### Text provided:
Rodenticides refer to chemical compounds capable of exterminating rodent species, such as rats and mice. There are more than ten types of rodenticides both domestically and internationally. Presently, rodenticides are widely used in rural and urban areas, with many of them exhibiting high toxicity to humans and animals upon ingestion. As a result, mass and sporadic poisoning incidents involving rodenticides have been frequently reported. Classifying rodenticides based on their speed of onset and toxicological action serves as a key reference for the effective treatment of rodenticide poisoning.
Classification of Poisoning
Classification Based on Speed of Onset
Acute Rodenticides
These cause death within 24 hours of ingestion and include agents such as tetramine (chemical name: tetramethylenedisulfotetramine) and fluoroacetamide.
Chronic Rodenticides
Death occurs several days after ingestion. Examples include anticoagulant rodenticides such as diphacinone sodium (diphacinone-Na) and warfarin.
Classification Based on Toxicological Action
Anticoagulant Rodenticides
First-generation high-toxicity anticoagulants: Examples include warfarin, coumafuryl, diphacinone sodium, and chlorophacinone.
Second-generation extremely toxic anticoagulants: Examples include brodifacoum and bromadiolone.
CNS-Stimulant Rodenticides
Examples include tetramine, fluoroacetamide, and sodium fluoroacetate.

Pixel coordinate grounding data:
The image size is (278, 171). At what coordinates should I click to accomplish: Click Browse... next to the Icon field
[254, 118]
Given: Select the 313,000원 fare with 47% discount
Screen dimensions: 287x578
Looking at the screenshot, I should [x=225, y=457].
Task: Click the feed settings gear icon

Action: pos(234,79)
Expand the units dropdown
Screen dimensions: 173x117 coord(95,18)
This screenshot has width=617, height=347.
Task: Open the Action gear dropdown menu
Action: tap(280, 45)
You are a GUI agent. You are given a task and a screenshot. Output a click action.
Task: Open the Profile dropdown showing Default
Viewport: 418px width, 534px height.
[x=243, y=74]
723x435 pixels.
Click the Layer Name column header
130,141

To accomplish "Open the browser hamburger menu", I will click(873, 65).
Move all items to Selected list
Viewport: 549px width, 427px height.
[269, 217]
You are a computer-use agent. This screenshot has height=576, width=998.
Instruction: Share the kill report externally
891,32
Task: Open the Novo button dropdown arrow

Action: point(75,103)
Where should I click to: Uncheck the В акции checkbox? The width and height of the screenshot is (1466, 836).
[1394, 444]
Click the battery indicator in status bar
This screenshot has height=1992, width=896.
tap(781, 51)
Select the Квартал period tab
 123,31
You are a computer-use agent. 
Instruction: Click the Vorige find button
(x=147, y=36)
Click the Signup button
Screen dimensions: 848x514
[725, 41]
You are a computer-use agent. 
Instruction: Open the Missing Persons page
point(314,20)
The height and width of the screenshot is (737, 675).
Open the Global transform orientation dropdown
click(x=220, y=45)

### Work required:
Reproduce the full text on rodenticide classification word for word. The listing has nothing to do with what comes next.

### Written reply:
Rodenticides refer to chemical compounds capable of exterminating rodent species, such as rats and mice. There are more than ten types of rodenticides both domestically and internationally. Presently, rodenticides are widely used in rural and urban areas, with many of them exhibiting high toxicity to humans and animals upon ingestion. As a result, mass and sporadic poisoning incidents involving rodenticides have been frequently reported. Classifying rodenticides based on their speed of onset and toxicological action serves as a key reference for the effective treatment of rodenticide poisoning.
Classification of Poisoning
Classification Based on Speed of Onset
Acute Rodenticides
These cause death within 24 hours of ingestion and include agents such as tetramine (chemical name: tetramethylenedisulfotetramine) and fluoroacetamide.
Chronic Rodenticides
Death occurs several days after ingestion. Examples include anticoagulant rodenticides such as diphacinone sodium (diphacinone-Na) and warfarin.
Classification Based on Toxicological Action
Anticoagulant Rodenticides
First-generation high-toxicity anticoagulants: Examples include warfarin, coumafuryl, diphacinone sodium, and chlorophacinone.
Second-generation extremely toxic anticoagulants: Examples include brodifacoum and bromadiolone.
CNS-Stimulant Rodenticides
Examples include tetramine, fluoroacetamide, and sodium fluoroacetate.